§ Exercise description:
Answer these from the North Stars text:
1. Who was the North Stars' primary goalie?
2. In how many games did the North Stars beat the Blackhawks?
3. Which team did the North Stars face in the next round?

§ Text provided:
================================

Jon Casey, a goalie who had his own punchline about his five hole, was the primary ‘keeper. Even if you had watched the Vancouver Canucks’ improbable run to the Stanley Cup Final back in ’82, you’d have to be out of your mind to think these North Stars were going anywhere. The first round found them pitted against a stacked Chicago Blackhawks team, with Jeremy Roenick really getting going as one of the top forwards in the world, Eddie Belfour in net (with Dominik Hasek, of all people, as a back-up—and playoff reliever—at points), prime era Chris Chelios on D, and Mike Keenan overseeing things back when he was considered a franchise-changing coach.

And wouldn’t you know: The Stars' forwards started to snipe, Casey got hot, the Blackhawks felt the pressure, and the boys from the Land ‘o Lakes prevailed in six. Didn’t see that coming.

It’s fascinating how quickly playing with house money can morph into a sort of bad ass confidence, a swagger, which the North Stars had going in the next round against the St. Louis Blues.

================================

§ Stored data:
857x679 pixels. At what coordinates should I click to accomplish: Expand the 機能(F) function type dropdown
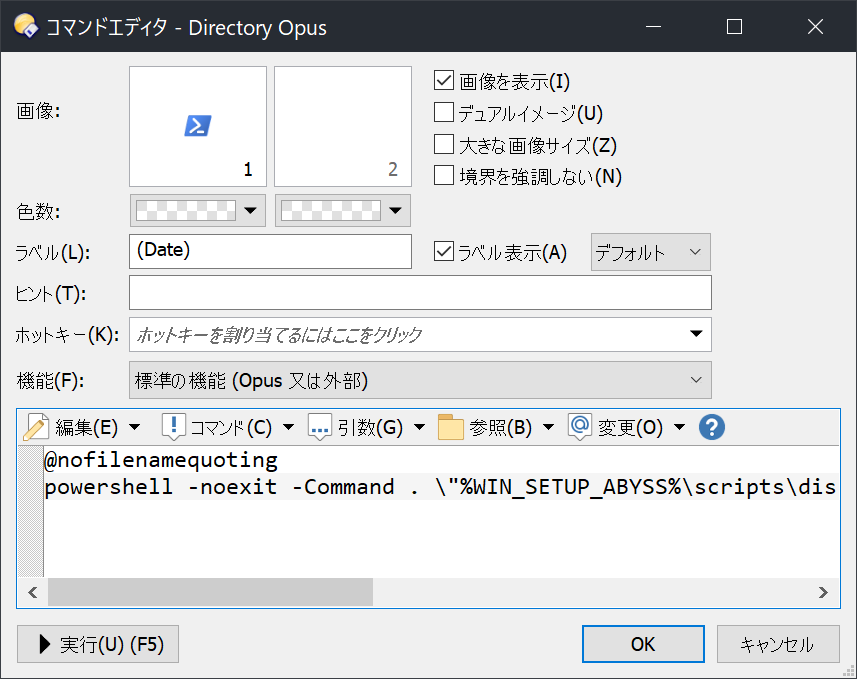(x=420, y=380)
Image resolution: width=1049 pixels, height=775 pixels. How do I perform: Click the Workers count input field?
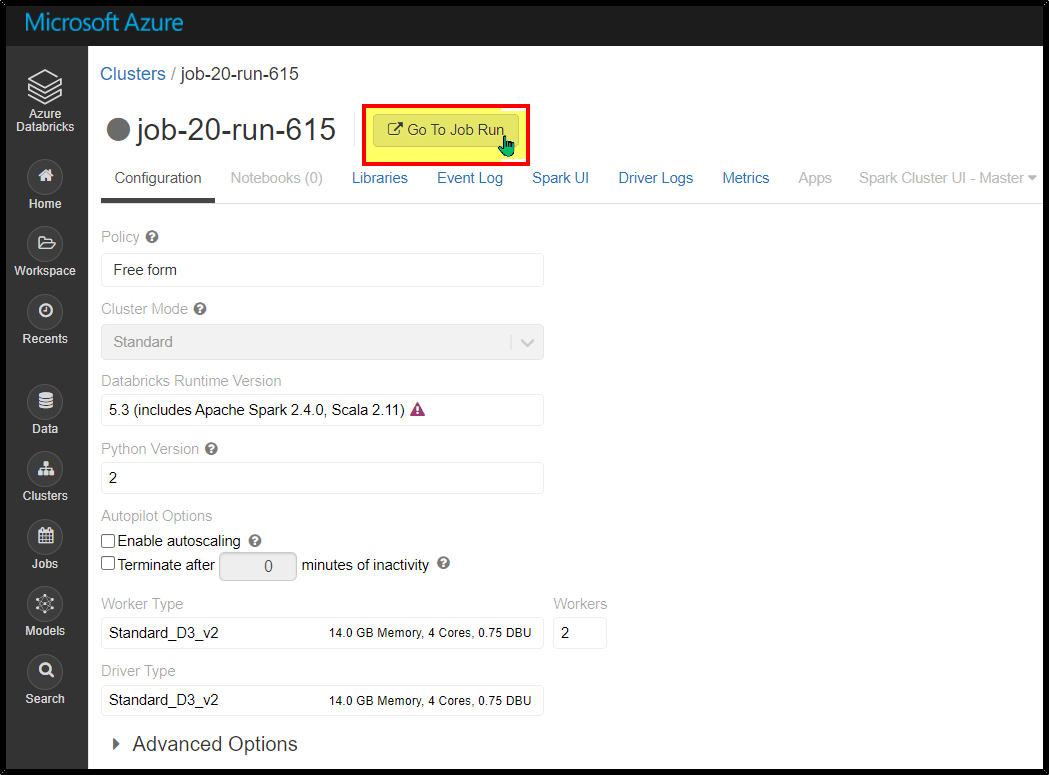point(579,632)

================================

§ Written answer:
1. Jon Casey
2. Six
3. The St. Louis Blues